KUTIPAN SUMBER:
Karakter

Manners maketh man’, ucap William of Wykeham, seorang uskup dari Winchester, Inggris. ‘Manners make us human’, mungkin itu yang dimaksud sang uskup. ‘Manners’, secara luas dapat dimaknai sebagai karakter, kepribadian, dan menjadi diri sendiri. Uskup William menggunakan kalimat ini sebagai motto yang dipegang teguh oleh Winchester dan New College nun di Oxford, Inggris sana. Beliau menginginkan para pemuda yang tengah dididik di kemudian hari dapat memiliki karakter, seperti apapun itu, yang utamanya bertata krama, dan menjadi diri sendiri.

Dari pengantar diatas kemudian kita mengenal sebuah lagu Sting yang mengamini ungkapan uskup William.

If, “Manners maketh man” as someone said/ Then he’s the hero of the day/ It takes a man to suffer ignorance and smile/ Be yourself no matter what they say … … Modesty, propriety can lead to notoriety/ You could end up as the only one/ Gentleness, sobriety are rare in this society/ At night a candle’s brighter than the sun/ Takes more than combat gear to make a man/ Takes more than a license for a gun/ Confront your enemies, avoid them when you can/ A gentleman will walk but never run …  (Sting, Englishman in New York)

Sejarah manusia telah mengajarkan kita banyak hal, begitu banyak manusia yang sejak muda sudah berani memiliki karakternya sendiri, dan berakhir dengan menjadi sesuatu. From nothing to something, a nobody to somebody. Arnold Toynbee menyebut mereka yang ‘membentuk’ sejarah ini sebagai, “Minoritas Kreatif”, kaum minoritas yang bergerak melawan zaman.

DAFTAR TUGAS:
a. Dalam teks tentang karakter, apa sebutan Arnold Toynbee bagi mereka yang membentuk sejarah?
b. Teruskan teks tentang karakter dengan menulis bagian berikutnya sesudah kalimat terakhir yang tercantum.
Materi berikut berasal dari sumber yang berbeda.

ENTRI KUMPULAN DATA:
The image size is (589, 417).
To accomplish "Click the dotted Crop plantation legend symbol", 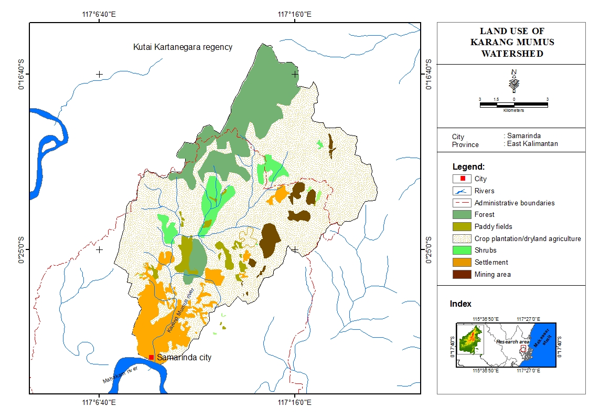I will coord(462,238).
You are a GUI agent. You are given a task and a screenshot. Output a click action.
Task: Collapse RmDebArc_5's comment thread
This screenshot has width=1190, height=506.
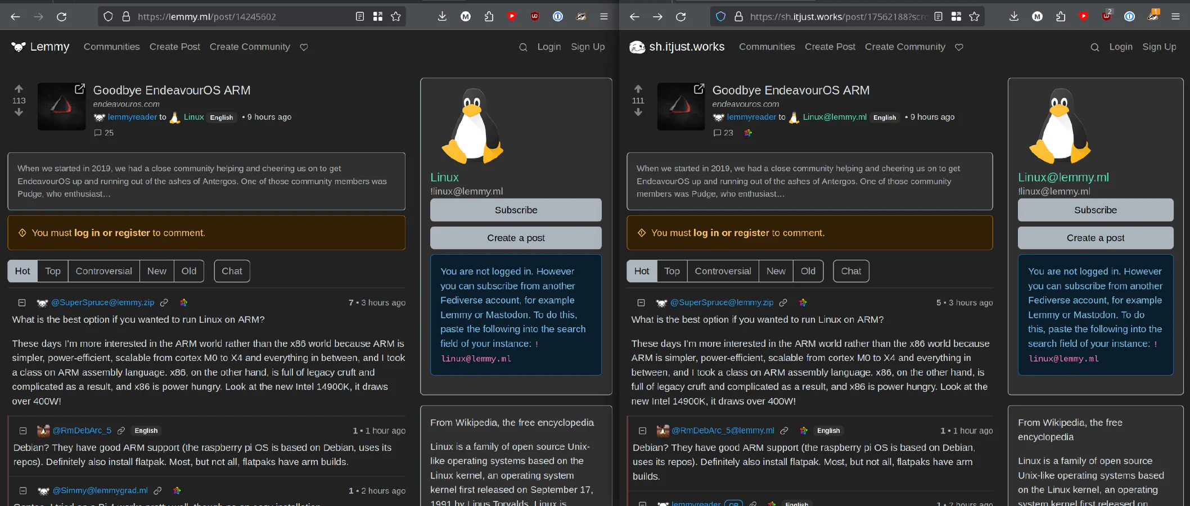[x=22, y=431]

JAWABAN AKHIR:
a. Arnold Toynbee menyebut mereka "Minoritas Kreatif", yaitu kaum minoritas yang bergerak melawan zaman.

b.
Mereka yang menjadi minoritas kreatif seperti disebut Toynbee tidak pernah menunggu, mereka pemain dan selalu bergerak bersama mimpi. Hidupnya penuh gairah dan gelora. Optimisme sudah terpatri didalam pikirannya. Merekalah yang berdiri ditengah keberagaman. Sorot matanya tajam, menunjukkan dedikasi yang tinggi bahkan pada hal-hal yang kecil mendetil. Tangannya selalu diatas dan penuh kelembutan, walaupun terbiasa menghantam batuan zaman yang keras. Kakinya selalu memijak bumi, seolah dunia hanya sementara, sedang tujuan akhir adalah beribadah kepada Tuhannya.

Bukan tugas ringan menjadi manusia semacam itu, tetapi keIndonesiaan belum final. Proses itu masih terus berjalan. Terus dan terus hingga akhir zaman. YB Mangunwijaya berucap mengutip ungkapan yang menjadi semboyan Raja-raja Ligne, “Quo res cumque cadant, stat semper linea recta!” Biarpun semua roboh, tetaplah di garis lurus!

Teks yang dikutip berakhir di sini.